* [Textauszug]:
-- -- --

Um effektiv zu recherchieren, bräuchten Sie eigentlich die Möglichkeit, den Markt für Ferienwohnungen im Internet mit Hilfe entsprechender Software zu überwachen. Der Berliner Datenschutzbeauftragte hat sich dabei anfangs quergestellt: Sind Sie inzwischen weitergekommen?
 
Ins Internet schauen dürfen wir immer. Aber es geht darum, die Daten zu bekommen, die nicht sichtbar auf den Seiten stehen – wie z.B. die genauen Adressen der angebotenen Wohnungen. Gerade hat uns der Datenschutzbeauftragte wieder Vorgaben gemacht, die ziemlich detailliert gewisse Programmabläufe betreffen. Ob diese Vorgaben mit der Praxis in Einklang zu bringen sind, ist noch unklar.
 
Auch anhaltender Wohnungsleerstand gilt ja als Zweckentfremdung. Wie sind die Erfahrungen in diesem Bereich?
 
Auch da sind wir für Hinweise aus der Bevölkerung dankbar. Wohnungen dürfen generell nicht länger als ein halbes Jahr leer stehen. Dabei gibt es allerdings Ausnahmen, etwa bei umfassenden Sanierungen oder wenn eine Abrissgenehmigung erteilt wurde. Einige Eigentümer argumentieren aber folgendermaßen: Sie planen, das Haus oder die Eigentumswohnung zu verkaufen und vermieten jetzt nicht mehr, um dem künftigen Eigentümer die Entscheidungsfreiheit über die Vermietung zu überlassen. Tatsächlich erhoffen sie sich aber einen höheren Verkaufspreis, denn leere Wohnungen lassen sich besser verkaufen. Das ist dann spekulativer Leerstand und unzulässig – den will das Zweckentfremdungsgesetz ja gerade verhindern!
 
Sie haben sich ja auch persönlich stark für den Aufbau einer für ganz Berlin zuständigen »Task-Force gegen Zweckentfremdung« engagiert, die beim Bezirk Mitte angesiedelt werden sollte. Letztlich hat die Mehrheit im Bezirksamt aber anders entschieden. Wie stellt sich die Situation jetzt dar, haben Sie genügend Stellen für diese Aufgabe?

-- -- --

* [Erforderliche Aufgabe]: Gib aus dem Textauszug über die Zweckentfremdung von Wohnraum den Abschnitt zwischen „Ins Internet schauen“ und „in diesem Bereich?“, beide eingeschlossen, wortgetreu wieder. Die anschließenden Zeilen sind eigenständiges Material und gehören nicht zum Textauszug.

* [Bereitgestellte Angaben]:
-- -- --

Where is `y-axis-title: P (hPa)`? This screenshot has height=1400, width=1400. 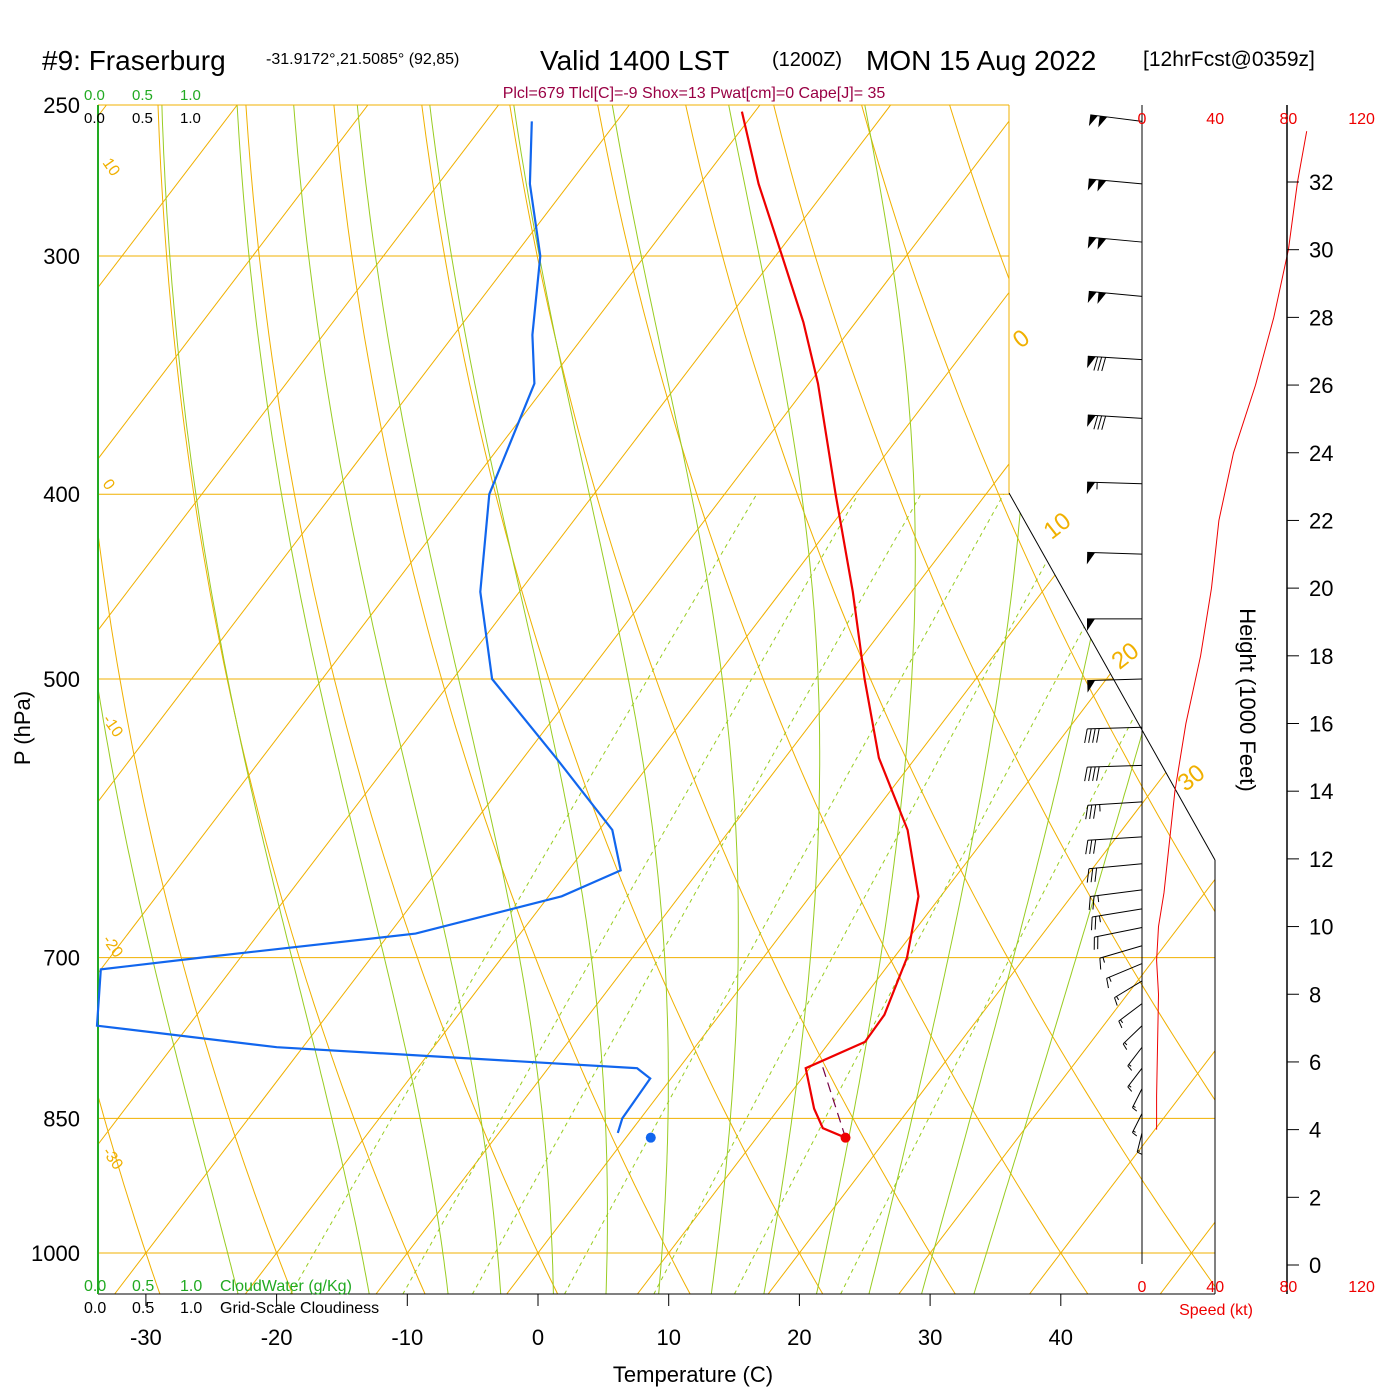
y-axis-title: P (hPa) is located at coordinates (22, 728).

-- -- --

* [Lösung]:
Ins Internet schauen dürfen wir immer. Aber es geht darum, die Daten zu bekommen, die nicht sichtbar auf den Seiten stehen – wie z.B. die genauen Adressen der angebotenen Wohnungen. Gerade hat uns der Datenschutzbeauftragte wieder Vorgaben gemacht, die ziemlich detailliert gewisse Programmabläufe betreffen. Ob diese Vorgaben mit der Praxis in Einklang zu bringen sind, ist noch unklar.
 
Auch anhaltender Wohnungsleerstand gilt ja als Zweckentfremdung. Wie sind die Erfahrungen in diesem Bereich?